Bartender Banter: Derby Edition

July 10, 2007 | Comments (0) | by Jake the Terrible Cubs Fan

Say what you want, but I'll admit, I'm a sucker for the Home Run Derby. So many folks are so stuck on being cynical assholes about it, that they can't just sit back and enjoy a simple exhibition. I can hear the naysayers with their arguments, calling the event old and tired, often comparing it to the NBA Slam Dunk Contest. I always found that to be a stupid comparison however. The dunk contest can't even draw marquee names any more, while the Derby can still bring in some big stars (Pujols, Guerrero).

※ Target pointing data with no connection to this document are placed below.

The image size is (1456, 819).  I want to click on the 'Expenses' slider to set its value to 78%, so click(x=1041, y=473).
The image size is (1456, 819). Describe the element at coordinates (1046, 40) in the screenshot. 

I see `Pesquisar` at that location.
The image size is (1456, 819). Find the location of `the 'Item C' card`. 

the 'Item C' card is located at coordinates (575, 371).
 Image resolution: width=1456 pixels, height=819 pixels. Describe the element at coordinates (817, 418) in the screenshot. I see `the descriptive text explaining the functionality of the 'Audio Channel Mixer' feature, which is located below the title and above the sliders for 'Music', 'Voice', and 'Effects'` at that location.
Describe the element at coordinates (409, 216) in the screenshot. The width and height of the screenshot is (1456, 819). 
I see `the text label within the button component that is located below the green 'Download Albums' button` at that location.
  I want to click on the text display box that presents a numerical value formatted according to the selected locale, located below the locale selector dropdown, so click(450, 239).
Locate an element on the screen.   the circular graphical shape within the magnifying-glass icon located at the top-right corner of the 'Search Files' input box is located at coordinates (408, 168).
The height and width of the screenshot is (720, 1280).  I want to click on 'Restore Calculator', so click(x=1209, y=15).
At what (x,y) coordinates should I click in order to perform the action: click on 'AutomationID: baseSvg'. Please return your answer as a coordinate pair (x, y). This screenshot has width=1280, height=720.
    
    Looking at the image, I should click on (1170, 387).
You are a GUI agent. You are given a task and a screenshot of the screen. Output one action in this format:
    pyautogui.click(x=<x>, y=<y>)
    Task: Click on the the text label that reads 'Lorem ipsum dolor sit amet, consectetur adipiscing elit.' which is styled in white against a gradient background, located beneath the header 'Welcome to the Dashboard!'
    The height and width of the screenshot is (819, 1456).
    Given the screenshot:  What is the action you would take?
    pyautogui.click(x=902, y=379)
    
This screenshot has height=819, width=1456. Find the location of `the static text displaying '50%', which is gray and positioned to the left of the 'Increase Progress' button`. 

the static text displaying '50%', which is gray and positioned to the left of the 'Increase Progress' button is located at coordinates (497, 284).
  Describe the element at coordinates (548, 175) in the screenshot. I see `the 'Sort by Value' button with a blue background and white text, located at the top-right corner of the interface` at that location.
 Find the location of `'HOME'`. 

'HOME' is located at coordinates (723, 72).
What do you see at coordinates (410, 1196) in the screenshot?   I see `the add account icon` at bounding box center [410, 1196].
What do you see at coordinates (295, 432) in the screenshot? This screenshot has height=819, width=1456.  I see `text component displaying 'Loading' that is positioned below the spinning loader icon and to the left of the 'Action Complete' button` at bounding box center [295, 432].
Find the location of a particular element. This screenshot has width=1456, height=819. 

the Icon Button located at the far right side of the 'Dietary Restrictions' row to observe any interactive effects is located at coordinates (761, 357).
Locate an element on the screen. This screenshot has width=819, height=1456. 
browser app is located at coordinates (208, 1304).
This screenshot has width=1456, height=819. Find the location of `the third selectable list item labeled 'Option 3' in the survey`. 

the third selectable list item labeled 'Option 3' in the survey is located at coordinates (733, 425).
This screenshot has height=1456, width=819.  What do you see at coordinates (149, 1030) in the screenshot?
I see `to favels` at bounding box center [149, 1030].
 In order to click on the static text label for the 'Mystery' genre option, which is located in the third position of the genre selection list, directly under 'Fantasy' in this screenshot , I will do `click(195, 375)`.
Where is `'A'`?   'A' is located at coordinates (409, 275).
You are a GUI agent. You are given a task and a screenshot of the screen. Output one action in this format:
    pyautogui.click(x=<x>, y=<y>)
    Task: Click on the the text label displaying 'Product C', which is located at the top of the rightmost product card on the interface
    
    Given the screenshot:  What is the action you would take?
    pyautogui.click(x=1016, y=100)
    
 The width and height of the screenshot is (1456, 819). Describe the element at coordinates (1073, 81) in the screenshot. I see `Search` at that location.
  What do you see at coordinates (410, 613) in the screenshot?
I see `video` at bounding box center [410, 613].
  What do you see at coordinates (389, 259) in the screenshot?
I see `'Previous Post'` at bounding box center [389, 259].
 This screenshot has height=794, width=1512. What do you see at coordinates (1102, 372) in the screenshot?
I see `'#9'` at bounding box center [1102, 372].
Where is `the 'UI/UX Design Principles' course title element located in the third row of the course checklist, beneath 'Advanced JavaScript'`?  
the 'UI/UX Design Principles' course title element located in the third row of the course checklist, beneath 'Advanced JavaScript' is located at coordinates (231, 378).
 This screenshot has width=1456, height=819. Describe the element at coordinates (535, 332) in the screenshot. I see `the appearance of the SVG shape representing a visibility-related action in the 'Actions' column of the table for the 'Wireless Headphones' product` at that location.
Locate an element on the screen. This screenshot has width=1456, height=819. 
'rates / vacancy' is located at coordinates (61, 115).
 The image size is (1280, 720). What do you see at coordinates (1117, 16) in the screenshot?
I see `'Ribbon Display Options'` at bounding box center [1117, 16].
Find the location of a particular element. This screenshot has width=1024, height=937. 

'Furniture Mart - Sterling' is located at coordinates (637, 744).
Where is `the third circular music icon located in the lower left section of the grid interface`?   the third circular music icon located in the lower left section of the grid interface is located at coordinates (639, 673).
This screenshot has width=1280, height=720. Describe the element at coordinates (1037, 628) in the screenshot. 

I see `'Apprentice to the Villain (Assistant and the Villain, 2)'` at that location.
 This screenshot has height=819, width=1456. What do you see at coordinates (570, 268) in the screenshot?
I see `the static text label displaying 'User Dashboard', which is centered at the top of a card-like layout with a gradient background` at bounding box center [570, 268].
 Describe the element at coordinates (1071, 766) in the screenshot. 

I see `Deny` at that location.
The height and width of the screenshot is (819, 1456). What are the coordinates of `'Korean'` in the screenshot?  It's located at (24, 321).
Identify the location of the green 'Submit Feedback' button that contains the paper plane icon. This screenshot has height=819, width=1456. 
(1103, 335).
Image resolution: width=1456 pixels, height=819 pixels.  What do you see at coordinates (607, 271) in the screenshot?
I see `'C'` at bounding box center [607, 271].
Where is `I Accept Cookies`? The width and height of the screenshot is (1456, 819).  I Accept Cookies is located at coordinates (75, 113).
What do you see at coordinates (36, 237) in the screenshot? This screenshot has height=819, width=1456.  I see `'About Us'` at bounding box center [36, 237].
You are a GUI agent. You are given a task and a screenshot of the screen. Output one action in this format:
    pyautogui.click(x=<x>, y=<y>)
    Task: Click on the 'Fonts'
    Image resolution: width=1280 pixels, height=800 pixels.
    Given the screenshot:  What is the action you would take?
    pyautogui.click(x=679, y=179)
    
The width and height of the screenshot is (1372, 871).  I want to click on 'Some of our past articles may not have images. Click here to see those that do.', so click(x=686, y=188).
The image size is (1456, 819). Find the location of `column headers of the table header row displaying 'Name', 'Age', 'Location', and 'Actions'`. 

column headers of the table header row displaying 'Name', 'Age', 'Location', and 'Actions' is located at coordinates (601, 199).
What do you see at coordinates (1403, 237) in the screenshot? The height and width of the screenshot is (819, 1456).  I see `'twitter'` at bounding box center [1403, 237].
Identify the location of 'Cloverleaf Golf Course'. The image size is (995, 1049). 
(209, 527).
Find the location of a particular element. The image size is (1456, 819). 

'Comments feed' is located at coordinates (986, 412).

Nonetheless I look forward to it every year and am willing to endure the apocalyptic announcing trio of Berman, Morgan and Baker.

So here's a discombobulated recap, bullet points style.
  • I'm sure there were some folks who had no idea who Matt Holliday and Alex Rios were. Hopefully this event changed that. Both guys are studs and deserve a little more recognition.
  • Can Alex Rodriguez do an interview and actually sound candid and unrehearsed? I honestly don't think its possible.
  • What the hell did Kenny Mayne do to be constantly relegated to a sideshow shtick all the time? Oh he's in a kayak, that's funny. Why not put him in the booth instead of Berman? At least he comes up with different home run calls to shout. Instead I have to hear Chris say "Back, back, back, back, back, back....GONE!" 200 times. ESPN, you're under-utilizing Kenny. Please give him a more prominent role. Shit, once Dan Patrick is gone, he'll be the only guy left on that channel I actually like.
  • As Albert Pujols is introduced my wife says, "Is that Poopholes?" We've been married for almost five years and I've bored her with endless baseball talk that she doesn't know anything about, nor does she care to, but somehow me always calling that guy 'Poopholes' has sunk in with her. Nice.
  • Wetsuit: $85. Kayak: $1,100. Floating in the water with 200 other dumbasses as only two balls actually make it into McCovey Cove: Priceless. Seriously, how pissed would you be once you learned that only righties advanced to the second round?
  • I was pulling for Prince Fielder but unfortunately it was not to be. He seemed to be pressing a bit too much. He should've relaxed a bit. Every swing looked like he was trying to hit it 800 feet.
  • I honestly think Joe Morgan thought Ryan Howard got a first round bye.
  • I've never really seen Alex Rios hit before, but I'd say he had the prettiest swing out of all 8 guys last night. Every home run just looked effortless for him.
  • While it wasn't to David Wright proportions, Matt Holliday became my new mancrush last night.
  • What can you say about Vlad Guerrero? The guy is an absolute freak. Did that 500 foot shot hit the giant glove? ESPN did a shitty job with the replay on it, yet we got 16 different angles of the one non-homer that Dusty and Joe kept saying looked like it was good.
  • Magglio Ordonez competed last night? I don't even remember him hitting.
  • The Bonds interview was great. How many times could he say the word "team"? Most folks outside the Bay Area don't like you Barry. It's ok to say, "I didn't want to compete tonight, because I don't want to risk injuring myself, thus putting my chase for the home run record in jeopardy."
  • How have we not had an incident yet where a fan is smothered to death by a fat dude leaping for a ball? There were more sweaty obese guys flopping around than an Old Country Buffet table that just replenished the tub of chicken wings.
  • Random thought of the night: "If this were a "Pop Fly to the Warning Track" Derby, Jock Jones would have kicked some serious ass.
  • You have a commercial with Kobayashi devouring food, but you can't show him actually pounding a beer? Boooo! Speaking of that guy, I think we've found a second legitimate profession where lockjaw could be considered career-threatening.
That's all I know. I'll be back with comments on the ASG tomorrow.